DATA section start

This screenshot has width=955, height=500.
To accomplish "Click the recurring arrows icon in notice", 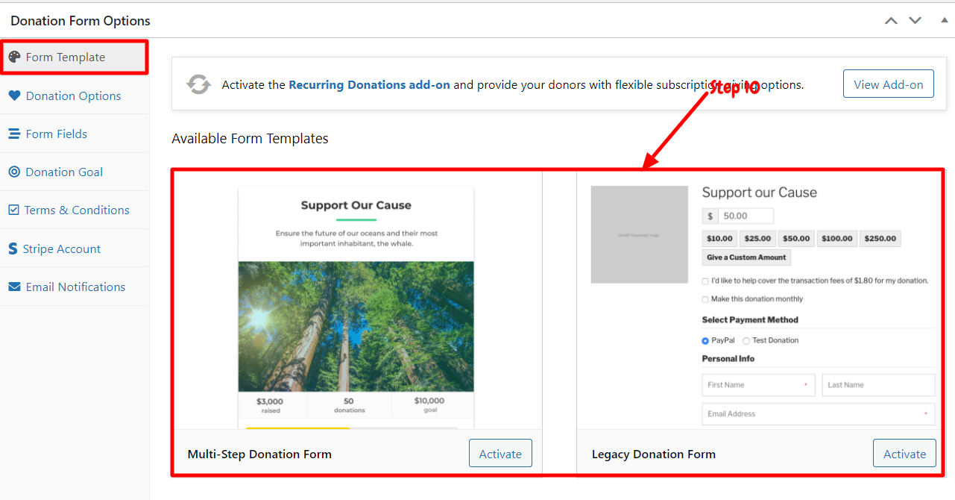I will coord(198,84).
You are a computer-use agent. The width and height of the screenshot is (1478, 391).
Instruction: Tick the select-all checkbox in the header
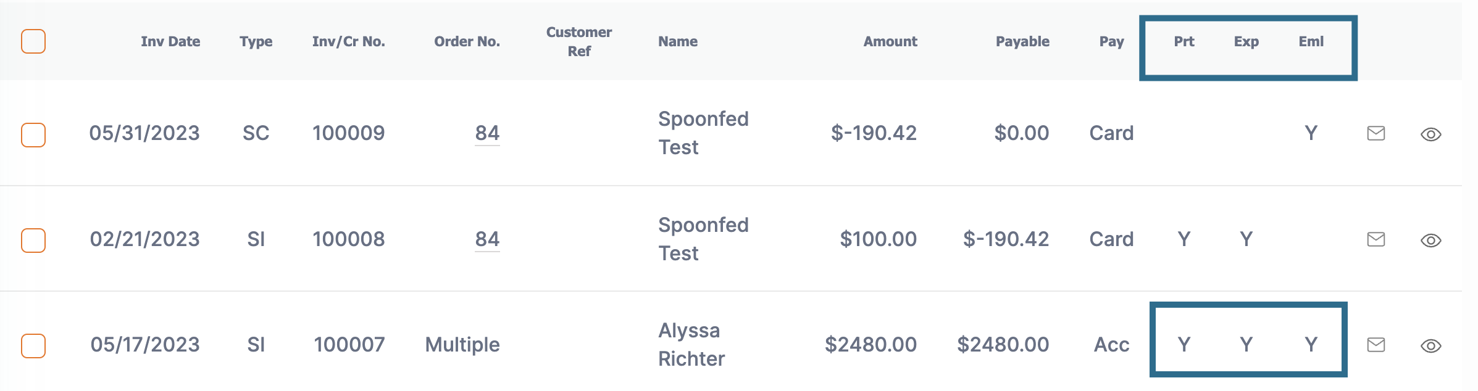click(x=33, y=41)
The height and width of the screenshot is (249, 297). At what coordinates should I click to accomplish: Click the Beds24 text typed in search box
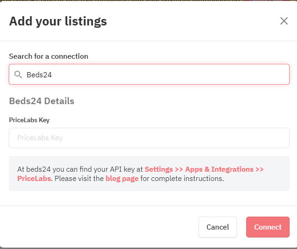pos(39,75)
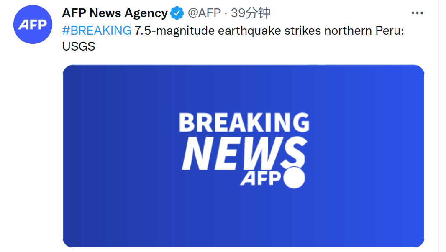Click the #BREAKING hashtag
The image size is (446, 252).
click(97, 30)

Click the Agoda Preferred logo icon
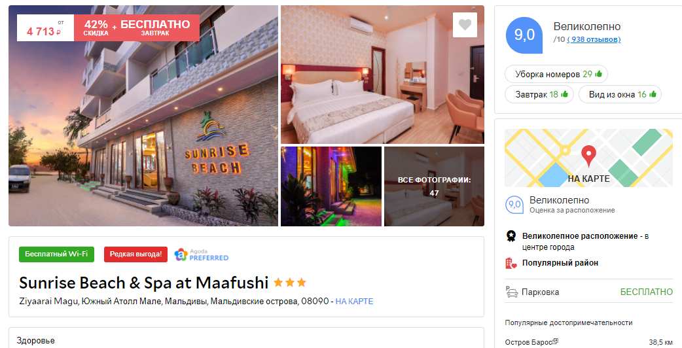(181, 254)
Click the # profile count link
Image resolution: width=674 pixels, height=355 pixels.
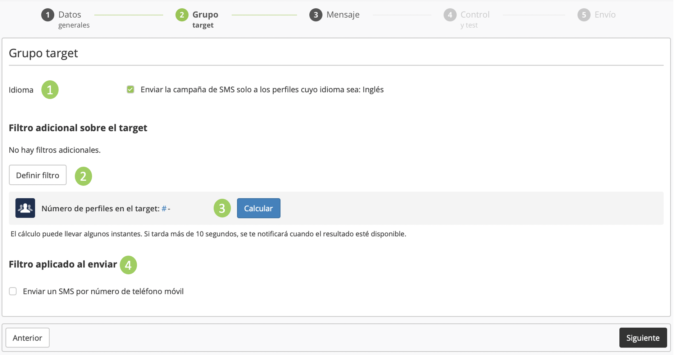click(164, 208)
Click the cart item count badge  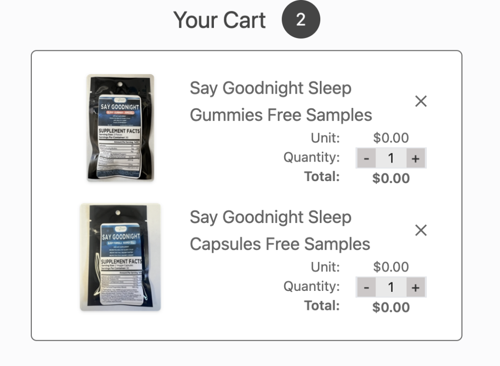(301, 20)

DATA section end

• _TASK STATEMENT_
Please return the data above exactly as it stands from the line with "Instruction: Tick the" to the line with "Click the # profile count link", keeping both of those lines but none of the pictures.

• _SOLVED PROBLEM_
Instruction: Tick the select-all checkbox in the header
click(x=33, y=41)
The height and width of the screenshot is (249, 297). At what coordinates should I click to accomplish: Click the Beds24 text typed in search box
pos(39,75)
Click the #BREAKING hashtag
The image size is (446, 252).
click(97, 30)

Click the Agoda Preferred logo icon
(181, 254)
Click the # profile count link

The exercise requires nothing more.